## Exercise inputs
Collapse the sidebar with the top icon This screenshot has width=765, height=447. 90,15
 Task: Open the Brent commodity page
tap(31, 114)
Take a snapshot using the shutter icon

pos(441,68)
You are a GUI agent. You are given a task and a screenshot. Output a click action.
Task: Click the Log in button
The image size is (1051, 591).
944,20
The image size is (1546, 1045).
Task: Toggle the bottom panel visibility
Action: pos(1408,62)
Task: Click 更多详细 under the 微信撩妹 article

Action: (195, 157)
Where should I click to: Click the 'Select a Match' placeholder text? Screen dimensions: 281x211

## Required work
Pick out every line in the records above that contains the word "screenshot", and copy each of those lines.

## Answer to the exercise
Collapse the sidebar with the top icon This screenshot has width=765, height=447. 90,15
You are a GUI agent. You are given a task and a screenshot. Output a click action.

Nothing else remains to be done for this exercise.